- **TEXT EXCERPT**
Files
ChatLab/docs/en/standard/chatlab-format.md
T

11 KiB
Raw Blame History

outline
outline
deep

ChatLab Standard Format Specification v0.0.1

ChatLab defines a standard chat record data exchange format to support unified import and analysis of multi-platform data.

As long as you convert your chat records to this format, ChatLab can parse and analyze them.

::: warning Notice This format specification is still in its early development stage. Some fields and structures may be adjusted in future versions. :::

Overview

Supported File Formats

Format Extension Use Case
JSON .json Small to medium records (<1 million), clear structure
JSONL .jsonl Very large records (>1 million), streaming, constant memory

Format Comparison

Feature JSON JSONL
Memory Usage Requires loading full structure Line-by-line, constant (~100MB)
File Size Limit ~1GB (depends on memory) No practical limit
Append Writing Requires rewriting entire file Direct line append
Error Recovery Single error invalidates file Can skip error lines
Readability Easy to read One record per line
Recommended For Small/medium (<1M records) Large (>1M records)

Quick Start

Here's a minimal ChatLab format example with only required fields:

{
  "chatlab": {
    "version": "0.0.1",
    "exportedAt": 1703001600
  },
  "meta": {
    "name": "My Group Chat",
    "platform": "qq",
    "type": "group"
  },
  "members": [
    {
      "platformId": "123456",
      "accountName": "John"
    }
  ],
  "messages": [
    {
      "sender": "123456",
      "accountName": "John",
      "timestamp": 1703001600,
      "type": 0,
      "content": "Hello everyone!"
    }
  ]
}

JSON Format Detailed Specification

File Header (chatlab)

Field Type Required Description
version string Format version, currently "0.0.1"
exportedAt number Export time (Unix timestamp in seconds)
generator string - Generator tool name
description string - Description

Metadata (meta)

- **DATA LISTING**
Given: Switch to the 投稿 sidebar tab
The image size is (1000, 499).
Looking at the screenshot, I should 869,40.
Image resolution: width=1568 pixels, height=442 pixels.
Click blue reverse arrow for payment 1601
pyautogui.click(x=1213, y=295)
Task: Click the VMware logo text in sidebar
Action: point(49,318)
--
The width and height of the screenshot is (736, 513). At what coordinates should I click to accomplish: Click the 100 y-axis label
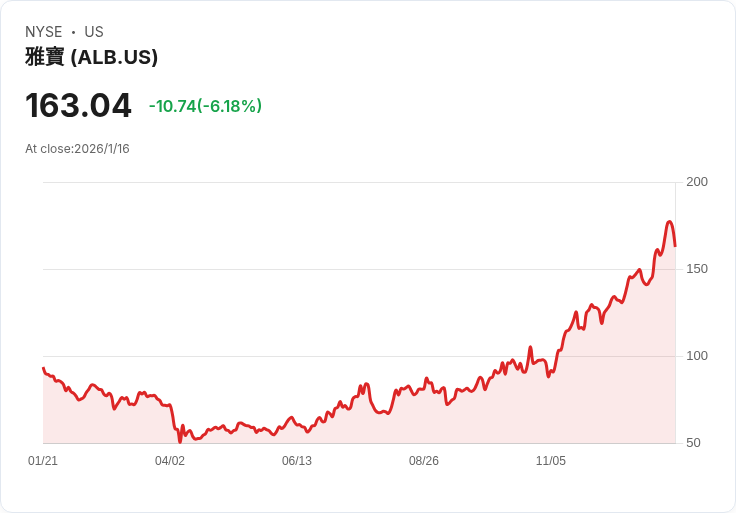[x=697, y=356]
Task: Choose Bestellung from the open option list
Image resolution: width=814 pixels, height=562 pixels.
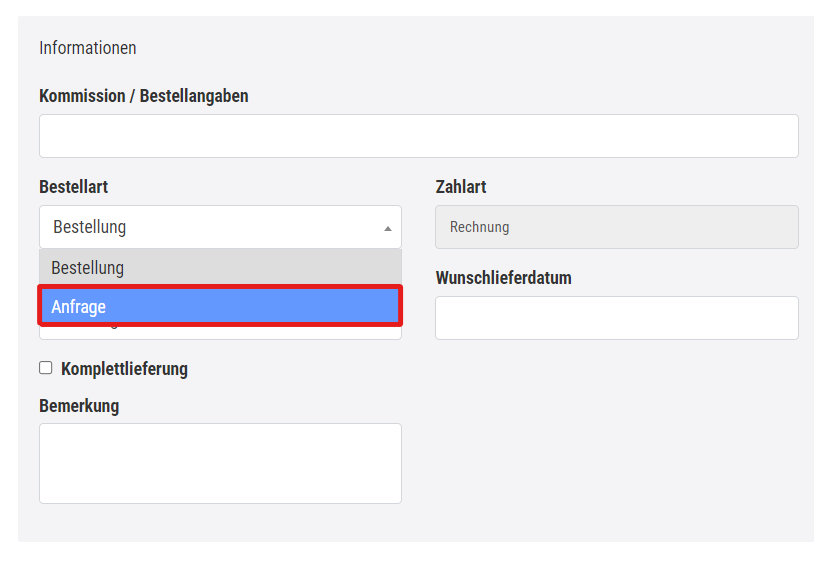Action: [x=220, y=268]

- **PROBLEMS**
1/ List every feature compared between JSON and JSONL in the format comparison table of the ChatLab format specification.
2/ Please retype the part of the ChatLab format specification that opens with the words containing "File Header (chatlab)" and closes with "timestamp in seconds)".
3/ Do these statements agree with the ChatLab format specification? (a) JSONL is recommended for collections of more than one million records. (b) In a JSON file, one error can be skipped while the rest still loads. (c) The specification is presented as final and unlikely to change. For each, answer yes or no and quote the deciding words.

- **TASK RESULTS**
1/ Memory Usage, File Size Limit, Append Writing, Error Recovery, Readability, Recommended For

2/
File Header (chatlab)

Field Type Required Description
version string Format version, currently "0.0.1"
exportedAt number Export time (Unix timestamp in seconds)

3/
(a) Yes: "Large (>1M records)"
(b) No: "Single error invalidates file"
(c) No: "This format specification is still in its early development stage. Some fields and structures may be adjusted in future versions."